Environmental-Metal9@reddit
I stopped contributing to two different opensource projects because of maintainer attitude.
I understand that they are overwhelmed, overworked, and under appreciated. I understand that dealing with the entitlement of users is rough. Yet, how one interacts with people trying to volunteer their time and coding skills (pre-2022, not much vibe coding back then) for free kind of sets the tone, and it has a real impact on how a person. I had a full life to live already to be dealing with other people’s vitriol. They have the right to shepherd their communities however they choose, and I chose to step away. The projects are still there and thriving, so clearly there are much thicker skinned people out there than I, and that’s good.
MoffKalast@reddit
https://github.com/ggml-org/llama.cpp/pull/21344#issuecomment-4208955749
An ass or not, you can't merge something that tanks performance by 50% on other GPUs to benefit one.
segmond@reddit
How? If you are going to modify 2 kernels they need to be different PRs. The kernels are completely independent and changes with tests should be independent. A lot of folks run just a few models and just one type of GPU. When you run around 20+ models varying in sizes and across many GPUs family. You see crazy regression pop up due to this PRs. Works on your machine or on some machines is not good enough. llama.cpp is now becoming a monster, almost every PR introduces a regression.
sdfgeoff@reddit
I see his side as pretty reasonable TBH. He's looking bigger picture than the PR author and is wanting some preliminary work to be done before device-specific tuning. He probably has something in mind, and until that something (or similar is present), he doesn't want ad-hoc feature gates/optimizations based on device capabilities popping up through the codebase. I'd agree with that. That sort of thing is a nightmare to untangle.
Being a software maintainer trying to keep code quality is hard, and sometimes ypu need to say 'no' to someone.
JazzlikeLeave5530@reddit
I expected way worse reading this thread but I don't read any asshole behavior at all. Very confused lol
fake_agent_smith@reddit
Yes, in terms of technical expertise he’s entirely correct and what he says is a reasonable plan, there are no issues with logic, but in terms of people skills e.g. actually referring to what the PR author says in his other comments or just some basic respect for the guy, well not so much.

(Dataset excerpts)
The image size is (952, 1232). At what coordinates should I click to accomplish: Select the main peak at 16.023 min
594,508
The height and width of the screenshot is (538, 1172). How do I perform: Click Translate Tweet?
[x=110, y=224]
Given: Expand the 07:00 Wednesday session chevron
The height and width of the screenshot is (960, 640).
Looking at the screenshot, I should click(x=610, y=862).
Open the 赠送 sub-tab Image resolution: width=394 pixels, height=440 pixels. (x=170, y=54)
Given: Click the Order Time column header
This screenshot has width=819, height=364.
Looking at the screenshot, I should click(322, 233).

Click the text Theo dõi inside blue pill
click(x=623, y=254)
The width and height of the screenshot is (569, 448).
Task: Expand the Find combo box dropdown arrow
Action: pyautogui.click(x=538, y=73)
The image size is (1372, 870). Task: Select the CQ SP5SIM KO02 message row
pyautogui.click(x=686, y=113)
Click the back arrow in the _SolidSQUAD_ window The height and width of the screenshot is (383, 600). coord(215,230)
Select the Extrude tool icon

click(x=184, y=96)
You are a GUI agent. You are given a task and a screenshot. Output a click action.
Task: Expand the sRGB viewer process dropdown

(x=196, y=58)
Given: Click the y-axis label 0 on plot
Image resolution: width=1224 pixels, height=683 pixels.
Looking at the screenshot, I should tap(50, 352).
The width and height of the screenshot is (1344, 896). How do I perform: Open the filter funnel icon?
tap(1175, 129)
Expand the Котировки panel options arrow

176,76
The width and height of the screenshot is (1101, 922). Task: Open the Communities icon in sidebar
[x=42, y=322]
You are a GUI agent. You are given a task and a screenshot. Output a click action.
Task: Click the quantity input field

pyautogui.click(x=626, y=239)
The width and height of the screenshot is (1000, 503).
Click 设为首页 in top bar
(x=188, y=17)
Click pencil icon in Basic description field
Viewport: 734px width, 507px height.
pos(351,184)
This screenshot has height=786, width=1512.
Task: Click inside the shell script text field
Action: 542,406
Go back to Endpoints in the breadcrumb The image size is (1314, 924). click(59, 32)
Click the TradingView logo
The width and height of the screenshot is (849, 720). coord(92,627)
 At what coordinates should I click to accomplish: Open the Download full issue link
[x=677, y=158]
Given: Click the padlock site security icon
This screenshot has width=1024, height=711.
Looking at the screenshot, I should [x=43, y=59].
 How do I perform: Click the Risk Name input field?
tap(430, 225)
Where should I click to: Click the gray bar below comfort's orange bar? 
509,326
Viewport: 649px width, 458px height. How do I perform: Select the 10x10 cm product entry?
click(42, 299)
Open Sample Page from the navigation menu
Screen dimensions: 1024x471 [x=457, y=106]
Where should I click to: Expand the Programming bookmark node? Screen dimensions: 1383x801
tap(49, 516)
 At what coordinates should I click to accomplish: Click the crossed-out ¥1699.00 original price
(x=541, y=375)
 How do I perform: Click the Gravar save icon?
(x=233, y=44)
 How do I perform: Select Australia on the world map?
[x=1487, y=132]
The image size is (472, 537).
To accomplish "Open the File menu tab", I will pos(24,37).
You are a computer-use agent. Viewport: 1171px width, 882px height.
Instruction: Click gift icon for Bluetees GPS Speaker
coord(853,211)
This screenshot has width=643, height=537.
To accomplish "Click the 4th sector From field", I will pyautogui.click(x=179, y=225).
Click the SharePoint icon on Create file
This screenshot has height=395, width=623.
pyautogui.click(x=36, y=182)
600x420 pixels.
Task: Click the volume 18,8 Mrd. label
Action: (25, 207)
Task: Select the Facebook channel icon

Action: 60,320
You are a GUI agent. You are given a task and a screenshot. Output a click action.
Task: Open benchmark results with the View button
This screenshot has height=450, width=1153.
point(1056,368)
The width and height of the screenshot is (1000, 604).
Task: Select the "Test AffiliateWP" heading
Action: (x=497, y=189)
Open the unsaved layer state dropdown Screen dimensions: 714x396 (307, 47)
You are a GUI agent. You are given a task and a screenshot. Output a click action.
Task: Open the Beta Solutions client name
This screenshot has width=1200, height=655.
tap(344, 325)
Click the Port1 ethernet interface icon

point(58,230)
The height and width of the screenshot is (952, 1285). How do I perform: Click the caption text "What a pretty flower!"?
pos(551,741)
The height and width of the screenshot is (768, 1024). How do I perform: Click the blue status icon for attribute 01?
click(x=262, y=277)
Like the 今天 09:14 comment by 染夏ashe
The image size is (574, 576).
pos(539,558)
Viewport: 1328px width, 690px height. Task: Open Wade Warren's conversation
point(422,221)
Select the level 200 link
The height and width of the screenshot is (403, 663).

• **Work item**
Continue the forum thread about a llama.cpp maintainer's response to a pull request, starting after its last comment. The records were drawn from a separate source.

• **Output for this task**
hurdurdur7@reddit
Neither is Linus, but he is one heck of a maintainer
Beamsters@reddit
The guy almost solo carry local llm for a few years. I would respect his judgement but this kind of machine target PR should be group and maybe even do a monthly fork. But one maintainer can only go so far, the vendor should do this amd-specific llama cpp themselves.
jwpbe@reddit
linus learned how to chill the fuck out over time
jwpbe@reddit
oh, for sure, he just acts like an insufferable asshole about it, thats the point. i dont think what you said was ever in question
wllmsaccnt@reddit
I don't think being short with someone is the same thing as being an insufferable asshole. I read the conversation as both sides having a miscommunication about expectations. Pedapudi was asking for next steps outside of the PR, while the maintainer was trying to communicate clearly about the fate of the PR (though the maintainers responses lacked affect or empathy).
jwpbe@reddit
i get it, its just not in a vacuum
hurdurdur7@reddit
https://gist.github.com/richhickey/1563cddea1002958f96e7ba9519972d9
opossum_cz@reddit
How is that relevant to anything?
audioen@reddit
I think it might make sense to have some kind of tuning that benchmarks the engine for sensible choices of various workload division parameters, and reports the best results, which then has to be communicated via configuration to make permanent.
I noticed that vllm also seems to have some kind of startup tuning phase where it likely tests for best-performing inference parameter combination.